# Unit - III ( English - Version )

## **Assemblies in C#**

An **assembly** in C# is a compiled code library used for deployment, versioning, and security. An assembly can contain one or more **types** (classes, interfaces, structures, etc.) and is the fundamental unit of deployment in the .NET framework.

### **Types of Assemblies:**

1. **Private Assemblies:**
   * These are used by a single application.
   * They are stored in the application's directory or a subdirectory.
2. **Shared Assemblies:**
   * These are used by multiple applications.
   * Stored in the **Global Assembly Cache (GAC)**.
3. **Dynamic Assemblies:**
   * Created at runtime, typically using the `System.Reflection.Emit` namespace.
   * They can be loaded into an AppDomain without needing to be pre-compiled.

### **Global Assembly Cache (GAC):**

The **GAC** is a central repository for assemblies that are shared by multiple applications. Assemblies are stored in the GAC based on their **strong name**, which includes the assembly’s name, version, culture, and public key.

**How to Install Assemblies in GAC:**

* Use the `gacutil` tool or drag and drop assemblies into the GAC folder (`C:\Windows\Assembly`).

***

## **Threads in C#**

A **thread** is the smallest unit of execution in a process. In .NET, threads are part of the **System.Threading** namespace.

### **Creating and Managing Threads:**

1. **Thread Creation:**

   * You can create threads using the `Thread` class and start them with `Thread.Start()`.

   ```csharp
   Thread myThread = new Thread(new ThreadStart(MyMethod));
   myThread.Start();
   ```
2. **Thread State:**
   * Threads go through various states: **Unstarted**, **Running**, **WaitSleepJoin**, **Stopped**, etc.
3. **Thread Lifecycle:**
   * Once started, a thread executes the method it was passed, then terminates.

### **Thread Pooling:**

The **Thread Pool** manages a collection of worker threads. Instead of creating a new thread each time, you can use threads from the pool.

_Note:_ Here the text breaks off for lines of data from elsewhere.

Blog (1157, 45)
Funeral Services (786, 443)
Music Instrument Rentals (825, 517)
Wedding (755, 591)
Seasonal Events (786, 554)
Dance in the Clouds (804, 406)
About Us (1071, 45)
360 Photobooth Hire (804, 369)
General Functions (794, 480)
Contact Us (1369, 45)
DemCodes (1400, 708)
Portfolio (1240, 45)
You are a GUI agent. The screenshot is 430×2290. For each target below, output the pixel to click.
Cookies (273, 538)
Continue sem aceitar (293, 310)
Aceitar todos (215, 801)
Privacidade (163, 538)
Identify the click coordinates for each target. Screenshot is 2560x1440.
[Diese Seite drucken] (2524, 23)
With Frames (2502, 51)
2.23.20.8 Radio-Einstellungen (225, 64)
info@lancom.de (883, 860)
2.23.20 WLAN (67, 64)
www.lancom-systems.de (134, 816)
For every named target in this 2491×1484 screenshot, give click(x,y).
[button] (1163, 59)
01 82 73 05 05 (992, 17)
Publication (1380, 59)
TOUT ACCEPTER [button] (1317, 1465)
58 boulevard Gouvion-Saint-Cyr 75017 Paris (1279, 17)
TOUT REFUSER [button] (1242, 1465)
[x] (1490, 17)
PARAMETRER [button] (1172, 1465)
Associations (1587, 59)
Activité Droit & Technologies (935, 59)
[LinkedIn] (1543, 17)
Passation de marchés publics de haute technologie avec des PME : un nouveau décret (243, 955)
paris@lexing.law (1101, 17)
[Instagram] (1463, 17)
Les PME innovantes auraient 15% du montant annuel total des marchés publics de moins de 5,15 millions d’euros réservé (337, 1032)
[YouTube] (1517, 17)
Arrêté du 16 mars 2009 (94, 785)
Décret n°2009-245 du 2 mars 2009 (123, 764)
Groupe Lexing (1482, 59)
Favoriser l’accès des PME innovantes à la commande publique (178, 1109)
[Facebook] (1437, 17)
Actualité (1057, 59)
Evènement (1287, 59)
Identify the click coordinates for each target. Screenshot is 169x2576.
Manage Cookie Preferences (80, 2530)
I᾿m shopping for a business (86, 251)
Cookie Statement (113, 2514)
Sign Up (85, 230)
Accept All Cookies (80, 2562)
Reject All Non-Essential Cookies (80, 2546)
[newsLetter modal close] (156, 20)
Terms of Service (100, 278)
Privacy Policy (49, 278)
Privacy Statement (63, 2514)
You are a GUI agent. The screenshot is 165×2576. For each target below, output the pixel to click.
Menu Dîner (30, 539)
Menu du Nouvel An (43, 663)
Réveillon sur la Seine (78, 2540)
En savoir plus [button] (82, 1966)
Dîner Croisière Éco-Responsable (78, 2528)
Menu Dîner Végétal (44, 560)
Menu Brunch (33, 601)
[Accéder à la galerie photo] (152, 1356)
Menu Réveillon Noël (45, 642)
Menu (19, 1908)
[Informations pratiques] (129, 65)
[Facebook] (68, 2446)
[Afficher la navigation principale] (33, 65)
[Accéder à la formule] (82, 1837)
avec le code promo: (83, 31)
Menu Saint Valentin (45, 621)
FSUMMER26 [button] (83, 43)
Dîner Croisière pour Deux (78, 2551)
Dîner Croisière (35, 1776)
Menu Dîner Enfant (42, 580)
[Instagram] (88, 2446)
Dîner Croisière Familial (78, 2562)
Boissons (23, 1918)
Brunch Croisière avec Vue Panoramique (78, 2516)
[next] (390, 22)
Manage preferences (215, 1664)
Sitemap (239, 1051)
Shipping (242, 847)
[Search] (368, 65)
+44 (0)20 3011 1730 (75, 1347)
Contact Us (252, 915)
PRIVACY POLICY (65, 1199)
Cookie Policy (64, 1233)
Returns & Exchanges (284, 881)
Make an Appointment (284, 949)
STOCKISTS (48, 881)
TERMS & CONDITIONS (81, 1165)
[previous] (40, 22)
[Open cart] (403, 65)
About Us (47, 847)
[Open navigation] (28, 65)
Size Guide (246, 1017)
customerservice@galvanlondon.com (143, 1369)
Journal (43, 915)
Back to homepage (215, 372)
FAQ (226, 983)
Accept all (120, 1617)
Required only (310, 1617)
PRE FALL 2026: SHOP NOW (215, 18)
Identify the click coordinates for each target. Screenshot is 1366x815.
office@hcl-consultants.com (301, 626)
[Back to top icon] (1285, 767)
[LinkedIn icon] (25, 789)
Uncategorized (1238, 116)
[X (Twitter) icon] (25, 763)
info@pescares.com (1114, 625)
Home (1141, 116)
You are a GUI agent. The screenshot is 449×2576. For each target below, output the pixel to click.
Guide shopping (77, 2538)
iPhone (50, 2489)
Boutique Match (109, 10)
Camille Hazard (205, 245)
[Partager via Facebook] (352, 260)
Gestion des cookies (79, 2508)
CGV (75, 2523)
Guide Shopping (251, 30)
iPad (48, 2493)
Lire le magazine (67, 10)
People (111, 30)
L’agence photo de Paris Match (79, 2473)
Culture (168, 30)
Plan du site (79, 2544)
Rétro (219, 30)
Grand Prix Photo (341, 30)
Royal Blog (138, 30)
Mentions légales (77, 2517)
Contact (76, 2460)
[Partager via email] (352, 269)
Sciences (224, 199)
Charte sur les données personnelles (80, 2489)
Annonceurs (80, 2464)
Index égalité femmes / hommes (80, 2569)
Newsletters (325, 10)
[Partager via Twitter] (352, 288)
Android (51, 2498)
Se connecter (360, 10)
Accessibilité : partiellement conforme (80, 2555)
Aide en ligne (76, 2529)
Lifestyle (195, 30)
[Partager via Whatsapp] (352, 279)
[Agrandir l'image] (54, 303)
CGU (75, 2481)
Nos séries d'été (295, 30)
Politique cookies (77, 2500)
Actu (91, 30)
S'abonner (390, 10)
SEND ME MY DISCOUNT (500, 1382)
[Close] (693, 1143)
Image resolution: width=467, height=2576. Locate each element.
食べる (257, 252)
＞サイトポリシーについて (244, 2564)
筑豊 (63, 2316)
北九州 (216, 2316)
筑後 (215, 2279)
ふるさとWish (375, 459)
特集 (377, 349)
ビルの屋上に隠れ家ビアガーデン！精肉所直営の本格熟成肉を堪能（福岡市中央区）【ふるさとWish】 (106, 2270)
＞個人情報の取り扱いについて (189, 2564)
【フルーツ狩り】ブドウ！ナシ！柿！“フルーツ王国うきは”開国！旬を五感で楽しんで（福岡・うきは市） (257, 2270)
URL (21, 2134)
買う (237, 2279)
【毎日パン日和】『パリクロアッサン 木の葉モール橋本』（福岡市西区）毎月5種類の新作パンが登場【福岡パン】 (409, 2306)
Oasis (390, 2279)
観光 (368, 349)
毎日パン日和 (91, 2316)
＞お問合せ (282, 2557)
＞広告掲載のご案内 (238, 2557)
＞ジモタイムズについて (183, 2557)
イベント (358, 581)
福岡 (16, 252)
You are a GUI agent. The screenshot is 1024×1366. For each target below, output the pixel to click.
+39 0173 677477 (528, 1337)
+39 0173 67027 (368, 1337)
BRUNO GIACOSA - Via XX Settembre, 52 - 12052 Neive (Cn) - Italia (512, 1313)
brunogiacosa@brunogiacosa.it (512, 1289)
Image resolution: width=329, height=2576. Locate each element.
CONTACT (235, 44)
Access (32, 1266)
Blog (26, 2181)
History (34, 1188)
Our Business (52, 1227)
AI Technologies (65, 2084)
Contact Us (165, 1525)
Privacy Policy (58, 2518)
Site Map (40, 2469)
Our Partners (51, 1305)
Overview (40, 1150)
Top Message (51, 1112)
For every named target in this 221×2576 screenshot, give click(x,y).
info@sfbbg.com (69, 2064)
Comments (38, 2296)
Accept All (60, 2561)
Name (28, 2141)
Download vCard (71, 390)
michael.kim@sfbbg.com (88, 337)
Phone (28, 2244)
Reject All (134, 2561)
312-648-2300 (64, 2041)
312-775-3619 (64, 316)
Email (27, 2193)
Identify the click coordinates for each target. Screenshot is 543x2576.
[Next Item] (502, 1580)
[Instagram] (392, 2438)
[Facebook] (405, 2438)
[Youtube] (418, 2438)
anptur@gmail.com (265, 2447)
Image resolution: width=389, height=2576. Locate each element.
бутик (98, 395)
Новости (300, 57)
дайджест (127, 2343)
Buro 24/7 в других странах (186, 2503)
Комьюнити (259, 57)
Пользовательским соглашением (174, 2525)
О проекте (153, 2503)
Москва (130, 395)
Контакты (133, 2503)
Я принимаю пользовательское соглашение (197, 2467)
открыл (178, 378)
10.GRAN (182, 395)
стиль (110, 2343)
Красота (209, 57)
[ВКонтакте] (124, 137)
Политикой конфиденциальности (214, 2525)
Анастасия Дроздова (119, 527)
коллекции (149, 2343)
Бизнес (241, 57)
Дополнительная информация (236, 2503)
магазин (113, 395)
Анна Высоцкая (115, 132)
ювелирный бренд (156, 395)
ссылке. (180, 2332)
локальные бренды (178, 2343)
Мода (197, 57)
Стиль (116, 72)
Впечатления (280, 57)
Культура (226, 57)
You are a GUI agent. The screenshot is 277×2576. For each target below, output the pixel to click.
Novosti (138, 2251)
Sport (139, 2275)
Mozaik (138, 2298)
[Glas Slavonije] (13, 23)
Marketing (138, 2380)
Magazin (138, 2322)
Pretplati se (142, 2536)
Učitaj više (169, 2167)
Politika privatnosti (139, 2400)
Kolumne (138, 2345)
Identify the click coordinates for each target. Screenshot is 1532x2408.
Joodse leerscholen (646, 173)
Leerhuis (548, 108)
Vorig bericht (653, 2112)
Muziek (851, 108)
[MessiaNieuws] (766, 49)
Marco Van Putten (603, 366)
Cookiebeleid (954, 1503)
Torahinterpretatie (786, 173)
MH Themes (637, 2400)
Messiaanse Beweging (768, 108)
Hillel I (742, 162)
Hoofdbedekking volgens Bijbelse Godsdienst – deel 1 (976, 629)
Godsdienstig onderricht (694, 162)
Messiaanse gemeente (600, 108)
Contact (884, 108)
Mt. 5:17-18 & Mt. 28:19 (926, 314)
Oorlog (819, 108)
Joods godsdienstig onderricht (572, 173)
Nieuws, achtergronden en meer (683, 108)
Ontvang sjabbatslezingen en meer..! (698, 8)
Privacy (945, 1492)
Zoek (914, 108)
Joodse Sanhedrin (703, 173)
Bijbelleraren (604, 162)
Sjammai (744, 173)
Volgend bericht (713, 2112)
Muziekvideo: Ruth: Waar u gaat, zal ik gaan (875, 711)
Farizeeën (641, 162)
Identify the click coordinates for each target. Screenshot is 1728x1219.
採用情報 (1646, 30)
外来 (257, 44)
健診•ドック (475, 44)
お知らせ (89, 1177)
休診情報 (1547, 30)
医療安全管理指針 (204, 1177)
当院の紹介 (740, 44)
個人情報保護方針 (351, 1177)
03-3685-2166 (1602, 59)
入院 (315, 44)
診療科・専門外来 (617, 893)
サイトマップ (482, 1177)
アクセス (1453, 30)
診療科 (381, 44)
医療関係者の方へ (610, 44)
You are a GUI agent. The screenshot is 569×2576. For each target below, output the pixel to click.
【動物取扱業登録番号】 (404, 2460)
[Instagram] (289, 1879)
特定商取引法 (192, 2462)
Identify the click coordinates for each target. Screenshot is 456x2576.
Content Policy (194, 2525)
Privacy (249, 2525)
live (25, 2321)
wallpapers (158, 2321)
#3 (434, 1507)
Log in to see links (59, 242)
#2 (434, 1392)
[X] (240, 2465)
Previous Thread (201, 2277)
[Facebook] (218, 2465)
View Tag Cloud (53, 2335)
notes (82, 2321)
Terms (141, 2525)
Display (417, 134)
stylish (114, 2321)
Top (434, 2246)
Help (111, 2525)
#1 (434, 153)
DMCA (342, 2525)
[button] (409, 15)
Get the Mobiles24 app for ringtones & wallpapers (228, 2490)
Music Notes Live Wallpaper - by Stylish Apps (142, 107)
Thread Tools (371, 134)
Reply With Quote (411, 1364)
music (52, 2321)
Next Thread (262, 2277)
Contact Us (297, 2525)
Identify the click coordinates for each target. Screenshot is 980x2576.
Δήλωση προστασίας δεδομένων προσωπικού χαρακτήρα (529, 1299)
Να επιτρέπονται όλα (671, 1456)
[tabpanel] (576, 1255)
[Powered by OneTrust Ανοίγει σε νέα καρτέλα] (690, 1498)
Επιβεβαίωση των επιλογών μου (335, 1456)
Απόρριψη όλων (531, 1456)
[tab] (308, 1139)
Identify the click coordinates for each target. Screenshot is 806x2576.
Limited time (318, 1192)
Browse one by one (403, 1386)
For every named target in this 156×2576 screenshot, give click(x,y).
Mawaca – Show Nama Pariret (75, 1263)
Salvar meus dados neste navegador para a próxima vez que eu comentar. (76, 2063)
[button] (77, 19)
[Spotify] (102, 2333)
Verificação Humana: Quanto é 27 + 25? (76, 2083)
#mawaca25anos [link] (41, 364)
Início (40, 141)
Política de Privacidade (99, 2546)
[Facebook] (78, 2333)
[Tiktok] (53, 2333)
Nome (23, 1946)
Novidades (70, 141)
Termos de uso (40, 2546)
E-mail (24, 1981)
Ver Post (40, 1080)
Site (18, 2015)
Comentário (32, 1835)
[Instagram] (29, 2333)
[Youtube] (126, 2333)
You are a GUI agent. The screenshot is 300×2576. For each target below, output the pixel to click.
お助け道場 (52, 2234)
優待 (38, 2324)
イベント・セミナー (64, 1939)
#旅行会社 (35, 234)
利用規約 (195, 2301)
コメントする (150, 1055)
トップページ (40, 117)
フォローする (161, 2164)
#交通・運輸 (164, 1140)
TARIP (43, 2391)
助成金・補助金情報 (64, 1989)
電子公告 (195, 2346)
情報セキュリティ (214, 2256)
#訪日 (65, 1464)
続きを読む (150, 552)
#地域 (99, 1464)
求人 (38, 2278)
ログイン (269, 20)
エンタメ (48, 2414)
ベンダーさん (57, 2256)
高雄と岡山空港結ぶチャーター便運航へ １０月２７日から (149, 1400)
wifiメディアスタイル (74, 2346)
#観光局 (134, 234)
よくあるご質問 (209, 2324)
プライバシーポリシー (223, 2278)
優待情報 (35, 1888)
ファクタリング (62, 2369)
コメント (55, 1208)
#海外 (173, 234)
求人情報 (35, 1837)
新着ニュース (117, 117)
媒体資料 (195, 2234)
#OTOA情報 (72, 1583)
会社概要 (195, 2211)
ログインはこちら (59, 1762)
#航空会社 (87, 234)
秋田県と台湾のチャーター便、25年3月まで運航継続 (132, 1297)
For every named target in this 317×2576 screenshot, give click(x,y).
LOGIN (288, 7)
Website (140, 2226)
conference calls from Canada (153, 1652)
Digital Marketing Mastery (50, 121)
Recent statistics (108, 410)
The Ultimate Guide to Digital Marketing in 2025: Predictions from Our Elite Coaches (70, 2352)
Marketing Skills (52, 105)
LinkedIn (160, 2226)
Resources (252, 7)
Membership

* **Advantages:** Reduces the overhead of creating and destroying threads.
* Use `ThreadPool.QueueUserWorkItem()` to queue a task.

  ```csharp
  ThreadPool.QueueUserWorkItem(WorkerMethod);
  ```

***

## **Thread Contexts and Concurrency**

### **Contexts:**

A **Thread Context** represents an environment for executing a thread, such as its execution stack, CPU state, and registers.

### **Concurrency:**

Concurrency refers to multiple threads making progress within overlapping time periods. **Thread synchronization** is required to ensure data consistency and prevent issues like race conditions.

### **Synchronization:**

Synchronization is necessary when multiple threads access shared resources to prevent data corruption or inconsistent results. C# provides various synchronization mechanisms:

1. **Locks (Monitor):**

   * `lock` is a C# keyword that simplifies using the **Monitor** class.
   * It ensures that only one thread can enter the critical section of code.

   ```csharp
   lock(myLockObject)
   {
       // Critical section
   }
   ```
2. **Monitor:**

   * Provides **Enter** and **Exit** methods to acquire and release a lock.

   ```csharp
   Monitor.Enter(myLockObject);
   try
   {
       // Critical section
   }
   finally
   {
       Monitor.Exit(myLockObject);
   }
   ```
3. **Reader-Writer Lock:**

   * A **ReaderWriterLock** allows multiple threads to read the shared resource but only one thread to write to it.

   ```csharp
   ReaderWriterLock rwLock = new ReaderWriterLock();
   rwLock.AcquireReaderLock(Timeout.Infinite);
   rwLock.ReleaseReaderLock();
   ```
4. **Mutex:**

   * A **Mutex** is a system-wide synchronization object. It can be used to synchronize threads across different processes.

   ```csharp
   Mutex mutex = new Mutex();
   mutex.WaitOne(); // Acquire
   mutex.ReleaseMutex(); // Release
   ```

***

## **AppDomains**

An **AppDomain** is a mechanism for isolating applications in the .NET runtime. Each application runs in its own AppDomain, which provides a boundary for execution, security, and configuration.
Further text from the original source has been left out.